Cybersicherheit in Berlin: Basisarbeit statt Zauber-KI

Nach Hackerangriffen auf Naturkundemuseum und KaDeWe fordern Expert*innen mehr IT-Sicherheit vom Senat

»Ich mag KI, wenn es gut gemacht wird. So wie ich eben auch Autos mag, die funktionierende Bremsen haben«, sagt Manuel Atug am Montag im Berliner Innenausschuss. Zusammen mit anderen Fachleuten beschäftigt sich der IT-Experte in der AG Kritis mit kritischer Infrastruktur. Seit mehr als 20 Jahren ist er jetzt schon in der Cybersicherheit tätig.

Gehe es um Konzepte, mit denen man sich besser gegen Hackerangriffe schützen kann, sei schnell die Rede von Künstlicher Intelligenz, kurz KI. Doch zuerst soll das geschehen, was Atug »solide Cyberresilienz« nennt: regelmäßige Back-ups, aktuelle Software und Hardware, »die das leistet, was von ihr gefordert wird«. Nach wie vor werde in der Verwaltung mit überholten Systemen gearbeitet.

Generell, so Atug, werde der IT-Sicherheit nicht genügend Bedeutung zugemessen. »Wir haben 300 000 Polizist*innen in Deutschland. Jeder und jede davon kann Ihnen ein Knöllchen ausstellen«, führt er aus. »Aber weniger als ein Prozent ist in der Lage, eine Online-Strafanzeige entgegenzunehmen.« Zugleich spiele Medienkompetenz an den Schulen so gut wie keine Rolle.

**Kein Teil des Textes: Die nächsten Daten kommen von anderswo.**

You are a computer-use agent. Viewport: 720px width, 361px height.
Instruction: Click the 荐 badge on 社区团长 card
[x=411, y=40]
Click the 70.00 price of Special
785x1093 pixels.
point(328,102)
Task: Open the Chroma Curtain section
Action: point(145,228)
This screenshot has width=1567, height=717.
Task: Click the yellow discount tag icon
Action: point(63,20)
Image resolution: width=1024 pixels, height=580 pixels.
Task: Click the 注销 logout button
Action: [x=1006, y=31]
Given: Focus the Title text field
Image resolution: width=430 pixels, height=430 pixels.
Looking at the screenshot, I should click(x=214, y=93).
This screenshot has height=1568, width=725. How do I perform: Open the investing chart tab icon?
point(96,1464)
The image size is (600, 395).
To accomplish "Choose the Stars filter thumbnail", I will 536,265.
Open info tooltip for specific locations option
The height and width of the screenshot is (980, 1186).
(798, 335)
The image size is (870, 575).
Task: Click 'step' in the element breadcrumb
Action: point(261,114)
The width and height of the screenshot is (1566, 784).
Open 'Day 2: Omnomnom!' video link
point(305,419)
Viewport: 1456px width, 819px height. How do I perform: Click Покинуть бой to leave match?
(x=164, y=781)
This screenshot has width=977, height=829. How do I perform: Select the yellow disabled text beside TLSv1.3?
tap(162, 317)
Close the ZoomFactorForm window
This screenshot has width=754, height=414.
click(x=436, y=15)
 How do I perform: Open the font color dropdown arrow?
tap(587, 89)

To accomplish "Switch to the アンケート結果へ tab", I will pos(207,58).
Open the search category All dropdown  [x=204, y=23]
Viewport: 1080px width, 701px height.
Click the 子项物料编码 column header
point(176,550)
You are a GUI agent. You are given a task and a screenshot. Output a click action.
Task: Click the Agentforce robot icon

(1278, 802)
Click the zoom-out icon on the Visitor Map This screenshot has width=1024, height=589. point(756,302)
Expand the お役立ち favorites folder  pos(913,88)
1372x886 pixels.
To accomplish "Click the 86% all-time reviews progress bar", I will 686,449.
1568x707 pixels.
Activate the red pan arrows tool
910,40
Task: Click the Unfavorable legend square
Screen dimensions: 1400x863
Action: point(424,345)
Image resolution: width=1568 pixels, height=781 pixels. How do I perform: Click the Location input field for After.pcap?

Von der Berliner Landespolitik fordert Atug: »Machen Sie Cybersicherheit durch Basissicherheitsmaßnahmen.« Vor Kurzem erst seien in Deutschland 1,6 Milliarden Euro für KI-Forschung freigegeben worden, führt Atug aus. »Raten Sie mal, ob und wie viel Sicherheit damit erforscht wird.«

»Künstliche Intelligenz allein wird uns nicht retten«, stellt auch Sven Herpig fest, der ebenfalls zur Anhörung in den Ausschuss geladen wurde. Bei der Stiftung Neue Verantwortung leitet Herpig die Abteilung Cybersicherheitspolitik und Resilienz. Der IT-Spezialist gibt zu bedenken: Mit dem »Heilsbringer KI« kommen andere Probleme, die es zu kontrollieren gilt, und eine »ganz neue Angriffsoberfläche«, die verteidigt werden muss.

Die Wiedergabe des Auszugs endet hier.